Under the Large Oak Tree

Wow it’s been a while, anyway Catty and I decided to write another Collab! We hope you enjoy the story as it’s been a while. 

I ran through the forest of purple tinted roses and could feel the thorns scraping my legs. I stumbled for a moment, flaring my wings in some last ditch attempt to maintain my balance as small droplets of blood ran slowly down my legs. My muscles screamed in pain, echoed cries of hours of constant and harried movements. I looked back at the yellow brick house behind me, finally getting away from the overbearing control of those watching over me.

“Run, run little bird. You won’t find any sanctuary out there,” Sasha sneered, wrapping her arms around herself as she watched me run. I threw a glance over my shoulder, flinching away from her cold, cold eyes. “You’ll find that the world is far crueler than we have ever been.”

I smile, a false smile just something to hide the fact that she might be correct in her sayings. I continue running until I found the only tree, the large sap tree. Run straight for the tree, the note had read. Run straight for it and don’t hesitate. So I ran. A cool breeze passed over me and I blinked as the sunlight hit me, momentarily blinded. I tripped over the large roots used to sit on as a young one. I fell and saw a large, dark oak door set nearby.

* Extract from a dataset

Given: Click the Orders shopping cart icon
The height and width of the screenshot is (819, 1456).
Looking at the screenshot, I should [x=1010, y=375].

“Well, well little bird, you found your way down the rabbit hole after all.” Sasha said, her hair slightly mussed and dirt staining patches onto her normally spotless jacket. “I didn’t have the benefit of a neat little passageway you did but,” she paused, spreading her hands and turning her face towards the sun with a self-satisfied smirk. “Here we are, little bird. Here we are.”

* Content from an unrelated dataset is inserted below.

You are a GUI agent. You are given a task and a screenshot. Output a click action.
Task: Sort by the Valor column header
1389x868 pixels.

“Where am I?” I asked, curious of why there was even a passageway.

“You passed the test, little bird,” Sandra said with a smile. “I knew you could do it.”

“Test? What test? You’ve been testing me this whole time? Are you going to take me somewhere?” I asked.  

“Anyplace we would take you, you’re already here.” Sasha waved her hand the air around them blurred for a moment, settling into a bustling city-scape. “Anywhere you could possibly want to go right here. So where do you want to go, Little Bird? Anywhere where in the world.”

“Home,” she whispered, as she looked down. The world blurred around her as she kneeled to the ground. “I want to go home.” The world shattered after that, a thousand broken fragments cutting like glass and she heard an awful shrieking that she realized moments later were emerging from her already ragged throat.

Sandra smiled a twisted smile “Wrong answer, Little Bird, wrong answer.” Sandra walked out of the rabbit hole, leaving the girl behind.

He looked through the glass, resting his hand on its cold surface for a brief moment, his breath leaving foggy marks, marring his view before he turned away with a quiet sigh.

“How much longer?” he asked, glaring at the doctor. “How many more treatments, how many more drugs?”

“Sir, we are doing everything we can,” the doctor said in his wheedling, calm voice that he reserved only for difficult patients and distraught family members. “Treatment takes a while to balance correctly and I assure you that we are doing everything we-”

“Look at her!” he roared, cutting the doctor off. “Look at her. She’s not getting any better and you can’t get her to do anything else but curl up in a ball and cry.”

“Sir, I assure you-” he slammed a hand down on the nearby desk.

“You are doing nothing,” he hissed before stalking away.

“We are doing everything we can!” The doctor exclaimed, his face turning a dark red.

You aren’t doing enough!” he retorted, leaving the room in a rage.

He paced back and forth outside of Jade’s room “They say they’re doing everything they can, so why isn’t anything working!”

Her screaming echoed around the room and followed him all the way out the door. He shuddered as he stepped into the sunlight, the sun somehow feeling cold and foreign to him. Nothing I can do, he said to himself. Nothing I can do.

The shadows oozed behind the door, watching his hasty retreat to his car, satisfied.